Jon Haveman, co-editor and contributor to the PPIC report, agreed. “It’s a well thought out potential scenario,” Haveman said. But he also noted that ports would not be a preferred terrorist target.

“Some place with a higher population density is likely to be the target. Someplace like downtown LA or San Francisco, where the death toll is likely to be 200-300,000, and where the potential for devastation of property is likely to be much higher,” Haveman explained. But if the bomb were about to be discovered at the port, terrorists would certainly detonate it, he said.

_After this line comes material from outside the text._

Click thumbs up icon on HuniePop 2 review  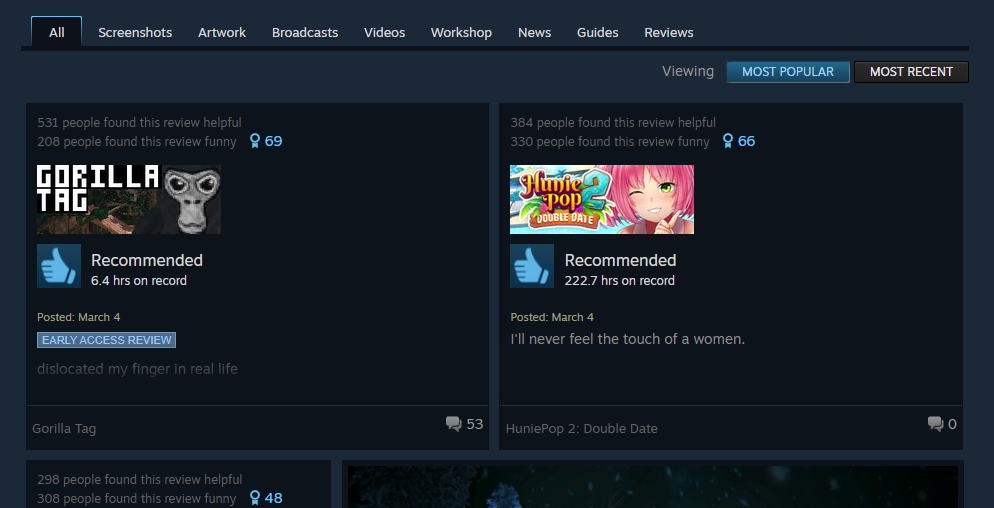tap(532, 266)
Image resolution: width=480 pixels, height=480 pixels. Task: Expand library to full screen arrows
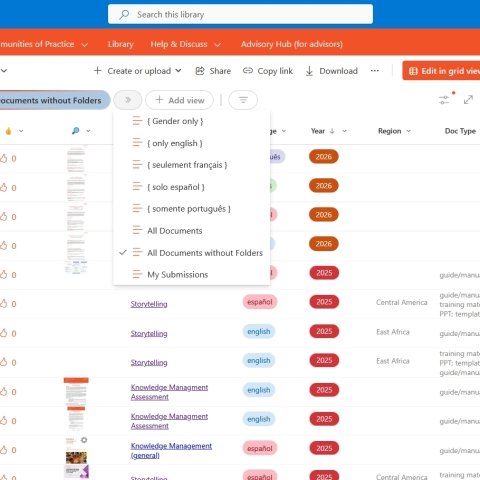pos(468,99)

However, Haveman also argued that other transportation modes were far more likely. “Sailing yachts represent an enormous surveillance vulnerability,” he noted, in sketching out an alternative scenario, that began with shipping the bomb to Chile, and trucking it up to Mexico. “The odds of it being detected are much less than if it came in a container.”

In summing up, Wermuth said, “There has not been enough attention paid to economic consequences and particularly what we can do ahead of time by creating more resilience in our system. And so this was way to inform the debate and discussion on what things needed to be considered.”

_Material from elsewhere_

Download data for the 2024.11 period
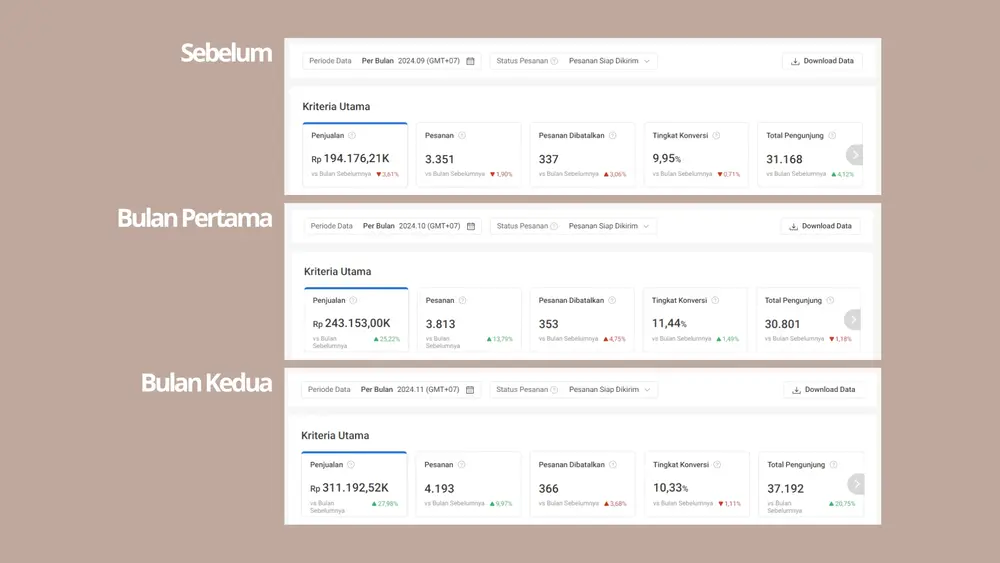 coord(823,390)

Still, “Developing, acquiring or stealing, or trying to develop from scratch and effectively deploy and detonate a thermonuclear device is a very expensive proposition,” Wermouth cautioned. ““The Japanese cult Aum Shin Rikyo, by conservative estimate spend $50 million, some say, $100 million trying to develop nuclear and chemical weapons of mass destruction,” he pointed out. Yet, “when they deployed their sarin gas, they killed, 12 people,” he pointed out.

“I hesitate to say ‘only,’” Wermouth added, yet, for all the money the spent, “They didn’t do anything in terms of catastrophic loss of life.”

Given the difficulty of mounting such an attack, disaster planning has to have a much broader focus.

“We are at a much higher risk of a lot of potential disasters,” said Lonna Calhoun, chair of the San Pedro Neighborhood Councils Committee on Port Security & Safety (COPSS), who ticked off a list of terrorist attacks, toxic explosions, fires, and, of course, earthquakes.

“Earthquakes are one of our greatest risks,” Calhoun said, then made immediate reference to a letter COPPS received from Barbara Boxer, who tried to get information from FEMA about their earthquake response planning.

“Last September, I requested a copy of the FEMA disaster recovery plan for California. After several months, I was disappointed to receive a general reply outlining the things that might happen following a generic disaster,” Boxer wrote. “Sadly, it appears that little has changed at FEMA in the year following Hurricane Katrina.”

Mention of Katrina shines another critical light on the RAND study. By their very nature, scenario decision-making games create (and therefore assume) the very coherency and focus that was so clearly lacking with Katrina. Conducted in 2004, prior to Katrina, timeline of responses has a seriousness, coherency and focus to it that is simply impossible to believe in today in post-Katrina America.

“We have to do more in regard to emergency preparedness,” Calhoun said, reflecting on the shortcomings Boxer highlighted. “That’s the real mission of COPPS.... To work with all first responders and government together... to increase the awareness of personal responsibility for personal preparedness.”

“We have to get together to shelter in place and take care of ourselves, because we have severe evacuation challenges.”

Haveman agreed, saying the RAND study “highlights the need for basic disaster preparedness. It highlights the lack of medical supplies...the lack of first responder capacity. Evacuation planning is not what it might be. So there are all these basic natural or man-made preparedness steps that ought to be beefed up.”

“Its’ not going to be cheap,” Haveman concluded. “But the payoff could be potentially enormous.”